Assignment 4

Instructions

In the Github Classroom repository that you copied, you should have a template file named assignment_4.Rmd. Use this file to answer the questions below. Also fill out any missing information at the top of the RMarkdown document. Once you’re done, be sure to save, commit, and push to Github. Then, submit a pull request.

Due date

December 8, 2017 @ 11:59pm

Questions

Starbucks and linear modeling

The CSV file starbucks.csv is a dataset containing the nutritional information of the food items sold at Starbucks.1 Since Starbucks only lists the number of calories on the display items, we are interested in predicting the amount of carbs a menu item has based on its calorie content.

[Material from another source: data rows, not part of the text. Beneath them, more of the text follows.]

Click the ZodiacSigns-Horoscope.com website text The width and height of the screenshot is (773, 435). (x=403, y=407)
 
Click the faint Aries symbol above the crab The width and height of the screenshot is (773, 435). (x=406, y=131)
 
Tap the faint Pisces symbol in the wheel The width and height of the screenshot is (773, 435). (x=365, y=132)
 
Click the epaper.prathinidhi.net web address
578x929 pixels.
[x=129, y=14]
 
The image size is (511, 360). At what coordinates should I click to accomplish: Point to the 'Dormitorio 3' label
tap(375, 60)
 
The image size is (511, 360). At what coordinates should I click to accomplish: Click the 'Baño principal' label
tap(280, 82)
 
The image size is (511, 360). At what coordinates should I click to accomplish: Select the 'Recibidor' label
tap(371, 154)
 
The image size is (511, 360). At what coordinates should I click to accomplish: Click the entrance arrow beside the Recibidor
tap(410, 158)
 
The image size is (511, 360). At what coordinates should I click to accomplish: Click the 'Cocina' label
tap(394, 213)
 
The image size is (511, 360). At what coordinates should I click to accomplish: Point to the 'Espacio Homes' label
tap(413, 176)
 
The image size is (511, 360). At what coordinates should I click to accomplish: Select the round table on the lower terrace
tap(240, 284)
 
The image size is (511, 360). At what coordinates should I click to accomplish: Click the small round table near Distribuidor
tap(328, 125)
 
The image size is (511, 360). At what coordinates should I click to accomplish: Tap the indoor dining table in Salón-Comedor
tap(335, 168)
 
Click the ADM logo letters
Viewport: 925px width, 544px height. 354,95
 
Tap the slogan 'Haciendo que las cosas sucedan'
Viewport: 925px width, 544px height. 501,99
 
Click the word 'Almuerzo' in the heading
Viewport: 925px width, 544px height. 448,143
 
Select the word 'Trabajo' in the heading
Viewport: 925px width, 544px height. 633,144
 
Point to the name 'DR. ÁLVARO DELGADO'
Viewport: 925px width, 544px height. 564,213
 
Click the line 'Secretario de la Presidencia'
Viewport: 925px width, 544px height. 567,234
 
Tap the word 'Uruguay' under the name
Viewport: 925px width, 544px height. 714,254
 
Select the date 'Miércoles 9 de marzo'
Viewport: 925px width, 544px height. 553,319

  1. Before creating the linear model, based on your basic knowledge of nutrition, what is the relationship between calories and the amount of carbs a food item has? For these proposed variables, which is the explanatory variable and which is the response variable? Do you expect that such a model would be valid for any amount of calories (within statistical error)? Why or why not?

  2. Using lm(), create a linear model of the relationship between the number of calories and amount of carbohydrates (in grams) in the Starbucks food menu items. Plot the linear model over top of the data points. Visualize the residuals using a scatter plot and a frequency polygon plot.

  3. Do these data meet the conditions required for fitting a least-squares line, and can we call this a good model? If it doesn’t meet the conditions for a least-squares line, what important information might we be missing in our model?

    Hint: Look at the other information that’s available in the dataset.

Least-squares linear modeling versus other choices

The lm() function in R takes a dataset and creates a linear model using least-squares regression. This is often a useful choice, but one downside is that these models are sensitive to unusual values because squaring distances place more of an emphasis on larger residuals. It isn’t a strict requirement that we use this criteria, so let’s analyze what outliers can do to a least-squares linear model and then work with a couple of alternative fitting methods.

  1. The dataset in fitting_datasets.rds consists of three columns, x and y, which are the main dataset, and label, which splits the data into three categories labelled "set_a", "set_b", and "set_c". Filter the data so that you can fit a linear model to the subsetted data for each of the three label categories. Fit the linear model and visualize the results. Then, verify whether the a linear model is appropriate in each case by checking that the three conditions are met: linearity, nearly normal residuals, and constant variability This will require examining the residuals2 and making visualizations. State which, if any, of these datasets should not be modeled as a linear function.

  2. An alternative to the least-squares criterion is the mean-absolute distance criterion, which involves averaging over the absolute value of residuals instead of squaring them. This can be implemented by using the function optim() in combination with the following custom function (type the custom function below into your RMarkdown file exactly):

    make_prediction <- function(intercept_slope_parameters, data) {
      intercept_slope_parameters[1] + data$x * intercept_slope_parameters[2]
    }
    
    measure_distance <- function(intercept_slope_parameters, dataset) {
      diff <- dataset$y - make_prediction(intercept_slope_parameters, dataset)
    
      mean(abs(diff))
    }

    After typing in the above functions, remind yourself how optim() is used by reviewing Chapters 23.2 and 23.3 of R for Data Science. Then, use optim() to redo the fits of "set_a", "set_b", and "set_c" using the mean-absolute distance and visualize the results, including the residuals. Then, for "set_a" only, create a plot that overlays the mean-absolute distance fit (this question) and least-squares fit (previous question) lines on a scatterplot of the "set_a" data points. Also create a histogram plot that overlays the "set_a" residuals from both types of linear models for comparison. Compare the two types of linear models and note any differences that you observe between the two.


  1. Dataset source: Starbucks.com, collected on March 10, 2011, http://www.starbucks.com/menu/nutrition.

  2. For assistance, consult the procedure for creating the figure at the end of Chapter 23.3 in R for Data Science.